3.Penguatan dan Pertukaran Budaya
Interaksi dengan masyarakat lokal serta tradisi dan budayanya merupakan sesuatu yang sangat berharga bagi wisatawan, inilah salah satu alasan mereka berwisata. Begitupun sebaliknya bagi masyarakat lokal, dapat membangun rasa percaya diri serta bangga terhadap kebudayaan mereka karena tradisi dan budayanya disukai oleh wisatawan. Peran dan interkasi masyarakat lokal terhadap wisata dan wisatawan merupakan nilai tambah bagi pariwisata. Namun, kesuksesan dari proses interaktif ini tergantung kepada masyarakat lokal juga, bagaimana mereka mengolah proses serta situasi yang ada. Kemahiran berbahasa (untuk wisatawan asing) serta keramahan dan kehangatan sikap masyarakat lokal menjadi hal penting untuk upaya ini. 

4.Kesadaran Masyarakat Terhadap Konservasi
Sudah menjadi hal umum jika kita biasanya kurang mensyukuri dan manghargai lingkungan sekitar kita. Hal ini dapat disebabkan karena tiap saat kita hidup didalamnya sehingga kurang bisa melihat keindahan, keunikan dan nikmat yang ada. Meskipun pada dasarnya kita dapat memahami kerumitan alam dan peran sumber daya yang ada di sekitar kita. Ketika orang luar datang dan mengagumi lingkungan, budaya serta tradisi kita maka akan timbul rasa bangga pada apa yang kita miliki dan biasanya akan diikuti dengan upaya konservasi. Banyak dari kita kemudian berusaha untuk melindungi daerah kita serta mengubah pola hidup yang dapat merusak lingkungan, misalnya kita akan menjaga kebersihan lingkungan, mengelola kualitas air serta mempelajari budaya dan tradisi kita. 

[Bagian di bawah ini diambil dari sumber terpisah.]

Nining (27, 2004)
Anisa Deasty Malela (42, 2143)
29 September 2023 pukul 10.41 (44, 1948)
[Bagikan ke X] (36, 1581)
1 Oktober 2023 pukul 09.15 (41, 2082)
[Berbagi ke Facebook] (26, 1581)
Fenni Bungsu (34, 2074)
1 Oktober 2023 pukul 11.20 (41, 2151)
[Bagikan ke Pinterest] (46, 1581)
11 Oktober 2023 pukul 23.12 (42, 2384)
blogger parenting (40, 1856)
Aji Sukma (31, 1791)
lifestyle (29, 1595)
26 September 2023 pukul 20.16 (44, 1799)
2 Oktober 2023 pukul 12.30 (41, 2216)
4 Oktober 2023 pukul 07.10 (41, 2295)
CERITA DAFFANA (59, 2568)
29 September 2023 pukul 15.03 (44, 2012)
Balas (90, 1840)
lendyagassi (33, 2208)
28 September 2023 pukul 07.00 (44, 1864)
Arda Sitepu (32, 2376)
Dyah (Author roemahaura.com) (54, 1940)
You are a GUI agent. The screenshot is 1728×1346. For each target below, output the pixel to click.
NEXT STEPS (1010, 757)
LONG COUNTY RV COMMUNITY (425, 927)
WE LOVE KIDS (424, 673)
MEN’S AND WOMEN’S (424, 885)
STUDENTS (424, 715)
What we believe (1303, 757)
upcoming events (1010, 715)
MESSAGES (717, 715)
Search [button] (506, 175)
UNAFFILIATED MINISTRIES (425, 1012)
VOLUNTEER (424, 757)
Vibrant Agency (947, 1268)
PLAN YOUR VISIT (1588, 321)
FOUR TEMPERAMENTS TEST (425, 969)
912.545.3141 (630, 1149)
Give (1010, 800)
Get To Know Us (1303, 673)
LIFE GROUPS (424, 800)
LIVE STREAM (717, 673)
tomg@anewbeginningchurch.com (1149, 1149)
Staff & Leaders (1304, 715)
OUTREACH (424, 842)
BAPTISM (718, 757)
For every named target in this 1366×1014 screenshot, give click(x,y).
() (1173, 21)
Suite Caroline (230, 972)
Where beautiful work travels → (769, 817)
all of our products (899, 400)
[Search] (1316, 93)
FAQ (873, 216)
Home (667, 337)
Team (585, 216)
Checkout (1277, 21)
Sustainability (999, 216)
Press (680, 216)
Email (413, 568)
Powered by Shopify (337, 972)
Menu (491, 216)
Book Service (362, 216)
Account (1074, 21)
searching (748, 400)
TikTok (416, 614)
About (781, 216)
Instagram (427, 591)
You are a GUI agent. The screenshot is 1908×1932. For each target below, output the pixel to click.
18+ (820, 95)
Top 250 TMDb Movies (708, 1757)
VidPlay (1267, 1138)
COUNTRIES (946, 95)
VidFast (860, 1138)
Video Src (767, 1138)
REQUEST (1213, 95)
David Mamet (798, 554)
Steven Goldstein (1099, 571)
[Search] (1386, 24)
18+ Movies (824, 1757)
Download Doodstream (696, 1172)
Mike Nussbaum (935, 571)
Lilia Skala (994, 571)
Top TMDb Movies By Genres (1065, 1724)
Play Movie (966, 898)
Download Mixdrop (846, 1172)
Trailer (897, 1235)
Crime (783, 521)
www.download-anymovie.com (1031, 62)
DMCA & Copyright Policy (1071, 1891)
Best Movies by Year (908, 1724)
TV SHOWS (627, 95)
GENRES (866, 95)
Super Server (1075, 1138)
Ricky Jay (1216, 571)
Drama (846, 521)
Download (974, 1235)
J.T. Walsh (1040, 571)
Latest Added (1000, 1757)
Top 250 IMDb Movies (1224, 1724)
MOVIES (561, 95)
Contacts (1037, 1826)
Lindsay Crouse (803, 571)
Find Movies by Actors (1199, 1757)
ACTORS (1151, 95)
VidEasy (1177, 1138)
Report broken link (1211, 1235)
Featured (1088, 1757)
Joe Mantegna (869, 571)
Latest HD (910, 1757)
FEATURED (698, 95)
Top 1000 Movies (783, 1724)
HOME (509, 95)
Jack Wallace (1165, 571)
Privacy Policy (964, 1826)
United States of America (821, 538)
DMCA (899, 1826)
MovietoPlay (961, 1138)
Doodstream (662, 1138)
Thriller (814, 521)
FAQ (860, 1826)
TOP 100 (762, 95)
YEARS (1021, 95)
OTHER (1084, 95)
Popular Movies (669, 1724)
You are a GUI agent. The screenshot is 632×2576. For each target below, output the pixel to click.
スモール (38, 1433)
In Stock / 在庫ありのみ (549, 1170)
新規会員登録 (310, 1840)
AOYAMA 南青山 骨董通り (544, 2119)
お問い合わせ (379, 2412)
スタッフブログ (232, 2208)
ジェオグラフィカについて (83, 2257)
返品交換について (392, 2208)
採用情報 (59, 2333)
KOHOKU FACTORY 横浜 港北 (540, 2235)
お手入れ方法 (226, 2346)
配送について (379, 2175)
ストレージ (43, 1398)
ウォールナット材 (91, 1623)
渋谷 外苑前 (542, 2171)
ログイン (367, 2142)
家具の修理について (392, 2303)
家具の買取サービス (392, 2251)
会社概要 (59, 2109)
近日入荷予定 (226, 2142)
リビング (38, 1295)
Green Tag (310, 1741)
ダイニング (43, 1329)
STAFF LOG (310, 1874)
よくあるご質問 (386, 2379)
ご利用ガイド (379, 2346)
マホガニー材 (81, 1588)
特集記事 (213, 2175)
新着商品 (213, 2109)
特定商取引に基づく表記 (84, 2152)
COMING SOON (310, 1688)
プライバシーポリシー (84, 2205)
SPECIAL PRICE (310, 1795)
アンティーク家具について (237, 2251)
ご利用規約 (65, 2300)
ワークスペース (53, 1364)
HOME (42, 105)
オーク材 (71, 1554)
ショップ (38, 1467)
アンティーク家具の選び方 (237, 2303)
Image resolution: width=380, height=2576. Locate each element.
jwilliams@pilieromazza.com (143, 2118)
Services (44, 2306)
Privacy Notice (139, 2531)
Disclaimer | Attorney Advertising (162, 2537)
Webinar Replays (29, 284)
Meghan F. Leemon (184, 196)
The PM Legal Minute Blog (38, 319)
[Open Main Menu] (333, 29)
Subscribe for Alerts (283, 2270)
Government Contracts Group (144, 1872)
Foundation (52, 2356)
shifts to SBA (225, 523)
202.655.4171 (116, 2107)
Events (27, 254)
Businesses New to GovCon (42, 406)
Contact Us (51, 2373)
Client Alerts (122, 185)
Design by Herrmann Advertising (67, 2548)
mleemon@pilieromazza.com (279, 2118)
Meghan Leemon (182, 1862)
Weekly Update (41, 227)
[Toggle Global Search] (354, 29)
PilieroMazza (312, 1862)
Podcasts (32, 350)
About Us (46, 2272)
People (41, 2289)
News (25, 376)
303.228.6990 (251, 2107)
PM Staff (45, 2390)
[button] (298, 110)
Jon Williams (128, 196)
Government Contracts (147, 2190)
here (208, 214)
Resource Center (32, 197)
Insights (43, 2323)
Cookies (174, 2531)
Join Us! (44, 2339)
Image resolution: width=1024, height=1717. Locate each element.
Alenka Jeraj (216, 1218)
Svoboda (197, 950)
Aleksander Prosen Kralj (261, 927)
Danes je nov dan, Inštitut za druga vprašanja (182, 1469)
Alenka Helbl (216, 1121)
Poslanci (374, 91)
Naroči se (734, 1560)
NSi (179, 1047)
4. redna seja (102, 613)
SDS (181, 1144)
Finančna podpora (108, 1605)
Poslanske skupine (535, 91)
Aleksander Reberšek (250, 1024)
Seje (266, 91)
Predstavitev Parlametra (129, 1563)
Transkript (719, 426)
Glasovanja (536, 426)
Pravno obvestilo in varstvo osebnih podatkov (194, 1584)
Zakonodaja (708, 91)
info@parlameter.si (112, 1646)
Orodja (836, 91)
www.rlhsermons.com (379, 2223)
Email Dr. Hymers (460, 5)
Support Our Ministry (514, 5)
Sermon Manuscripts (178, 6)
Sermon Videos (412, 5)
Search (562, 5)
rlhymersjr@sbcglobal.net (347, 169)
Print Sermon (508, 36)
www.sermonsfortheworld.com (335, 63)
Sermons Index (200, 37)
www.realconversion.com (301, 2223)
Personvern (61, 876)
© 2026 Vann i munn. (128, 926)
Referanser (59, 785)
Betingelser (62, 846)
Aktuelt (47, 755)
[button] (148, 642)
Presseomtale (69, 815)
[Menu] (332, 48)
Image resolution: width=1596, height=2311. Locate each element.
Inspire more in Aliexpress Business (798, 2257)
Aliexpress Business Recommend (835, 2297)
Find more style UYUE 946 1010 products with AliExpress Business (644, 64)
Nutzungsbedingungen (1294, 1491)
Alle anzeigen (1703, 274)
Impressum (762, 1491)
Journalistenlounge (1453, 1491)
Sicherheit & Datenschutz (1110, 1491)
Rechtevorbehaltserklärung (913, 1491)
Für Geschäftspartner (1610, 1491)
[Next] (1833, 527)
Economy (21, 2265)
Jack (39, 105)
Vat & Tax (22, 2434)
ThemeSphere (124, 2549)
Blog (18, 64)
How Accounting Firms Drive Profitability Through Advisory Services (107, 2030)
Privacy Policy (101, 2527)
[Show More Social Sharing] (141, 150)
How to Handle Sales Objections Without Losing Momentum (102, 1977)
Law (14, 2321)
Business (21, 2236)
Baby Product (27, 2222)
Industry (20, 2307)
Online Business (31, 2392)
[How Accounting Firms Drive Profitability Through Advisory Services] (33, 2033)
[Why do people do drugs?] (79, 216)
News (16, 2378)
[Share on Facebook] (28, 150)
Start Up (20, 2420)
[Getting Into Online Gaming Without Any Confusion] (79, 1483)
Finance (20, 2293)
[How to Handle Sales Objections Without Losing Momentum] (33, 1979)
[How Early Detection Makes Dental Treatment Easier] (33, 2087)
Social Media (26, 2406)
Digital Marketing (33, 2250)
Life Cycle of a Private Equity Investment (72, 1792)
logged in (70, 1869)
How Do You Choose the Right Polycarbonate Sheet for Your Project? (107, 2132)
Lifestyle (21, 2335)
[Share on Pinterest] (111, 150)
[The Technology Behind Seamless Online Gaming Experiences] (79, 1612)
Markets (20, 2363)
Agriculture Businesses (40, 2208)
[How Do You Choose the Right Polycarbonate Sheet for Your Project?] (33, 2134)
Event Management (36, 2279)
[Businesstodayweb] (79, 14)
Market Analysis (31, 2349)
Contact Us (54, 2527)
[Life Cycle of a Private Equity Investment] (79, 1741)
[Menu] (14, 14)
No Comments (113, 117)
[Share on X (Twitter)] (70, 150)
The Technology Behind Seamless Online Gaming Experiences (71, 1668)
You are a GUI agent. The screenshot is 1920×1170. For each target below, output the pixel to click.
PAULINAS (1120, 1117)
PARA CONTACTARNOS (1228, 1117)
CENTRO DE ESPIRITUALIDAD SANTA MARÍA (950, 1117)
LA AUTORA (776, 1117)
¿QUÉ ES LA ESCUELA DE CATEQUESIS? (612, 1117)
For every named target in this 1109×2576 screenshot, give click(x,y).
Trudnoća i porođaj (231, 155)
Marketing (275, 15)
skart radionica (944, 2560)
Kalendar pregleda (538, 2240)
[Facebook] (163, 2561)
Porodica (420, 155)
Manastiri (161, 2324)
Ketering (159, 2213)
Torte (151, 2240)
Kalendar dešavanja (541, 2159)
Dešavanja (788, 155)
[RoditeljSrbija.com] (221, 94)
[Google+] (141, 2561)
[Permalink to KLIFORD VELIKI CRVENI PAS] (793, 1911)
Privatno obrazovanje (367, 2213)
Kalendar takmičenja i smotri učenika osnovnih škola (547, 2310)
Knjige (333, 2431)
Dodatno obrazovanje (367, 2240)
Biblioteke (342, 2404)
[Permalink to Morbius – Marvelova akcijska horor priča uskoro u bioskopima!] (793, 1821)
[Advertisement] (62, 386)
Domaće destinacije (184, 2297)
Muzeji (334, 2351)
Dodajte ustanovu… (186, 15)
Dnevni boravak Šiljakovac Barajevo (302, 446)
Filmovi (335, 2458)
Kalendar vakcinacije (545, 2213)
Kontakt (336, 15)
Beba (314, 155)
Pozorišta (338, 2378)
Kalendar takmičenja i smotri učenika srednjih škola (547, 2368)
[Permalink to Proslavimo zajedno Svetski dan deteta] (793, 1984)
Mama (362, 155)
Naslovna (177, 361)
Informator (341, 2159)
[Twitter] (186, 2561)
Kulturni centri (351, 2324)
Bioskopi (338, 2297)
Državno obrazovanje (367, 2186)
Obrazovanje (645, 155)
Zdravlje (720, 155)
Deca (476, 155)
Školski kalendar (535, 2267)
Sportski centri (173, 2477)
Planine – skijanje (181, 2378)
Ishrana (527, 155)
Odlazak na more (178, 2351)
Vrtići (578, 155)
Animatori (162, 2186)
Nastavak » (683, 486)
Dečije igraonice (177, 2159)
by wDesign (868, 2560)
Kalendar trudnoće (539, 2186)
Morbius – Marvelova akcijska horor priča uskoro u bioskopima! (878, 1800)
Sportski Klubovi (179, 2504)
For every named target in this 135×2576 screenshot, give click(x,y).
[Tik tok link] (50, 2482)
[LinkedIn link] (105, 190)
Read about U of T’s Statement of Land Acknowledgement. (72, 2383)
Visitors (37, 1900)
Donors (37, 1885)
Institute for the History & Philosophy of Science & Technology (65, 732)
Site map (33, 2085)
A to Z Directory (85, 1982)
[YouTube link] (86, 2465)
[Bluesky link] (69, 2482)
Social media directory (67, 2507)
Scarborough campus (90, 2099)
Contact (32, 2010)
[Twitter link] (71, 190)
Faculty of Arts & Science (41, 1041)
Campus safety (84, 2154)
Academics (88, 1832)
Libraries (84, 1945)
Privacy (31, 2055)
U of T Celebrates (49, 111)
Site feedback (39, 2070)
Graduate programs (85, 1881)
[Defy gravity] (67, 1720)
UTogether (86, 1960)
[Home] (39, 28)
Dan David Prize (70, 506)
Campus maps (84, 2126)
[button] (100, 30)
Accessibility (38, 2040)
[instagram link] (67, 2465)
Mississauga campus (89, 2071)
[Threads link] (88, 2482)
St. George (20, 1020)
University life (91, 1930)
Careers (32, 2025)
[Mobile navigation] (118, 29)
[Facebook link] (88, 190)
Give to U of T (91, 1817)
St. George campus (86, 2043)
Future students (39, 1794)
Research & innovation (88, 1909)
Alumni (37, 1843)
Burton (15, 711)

Dampak negatif dari Pariwisata :

1.Rusaknya Lingkungan
Berasal dari jumlah dan perilaku wisatawan yang dapat mengganggu dan merusak kondisi lingkungan setempat. Berkaitan erat dengan daya dukung lingkungan dan dapat dikontrol dengan pemberlakuan manajemen pariwisata yang baik dengan menerapkan batasan perubahan yang dapat diterima. Proses yang dipakai adalah adaptif aktif. Selalu dapat melihat setiap perubahan yang terjadi dengan menetapkan kriteria serta indikator yang disesuaikan dengan tujuan paradigma pariwisata yang dibangun.

2.Ketidakstabilan Ekonomi
Hal ini membuat masyarakat rentan terhadap kondisi pariwisata yang fluktuatif. Sebagai konsekuensinya, wisatawan dan masyarakat lokal dapat membayar harga yang lebih tinggi untuk mendapatkan pelayanan, makanan-minuman, bahan bakar, penginapan dll.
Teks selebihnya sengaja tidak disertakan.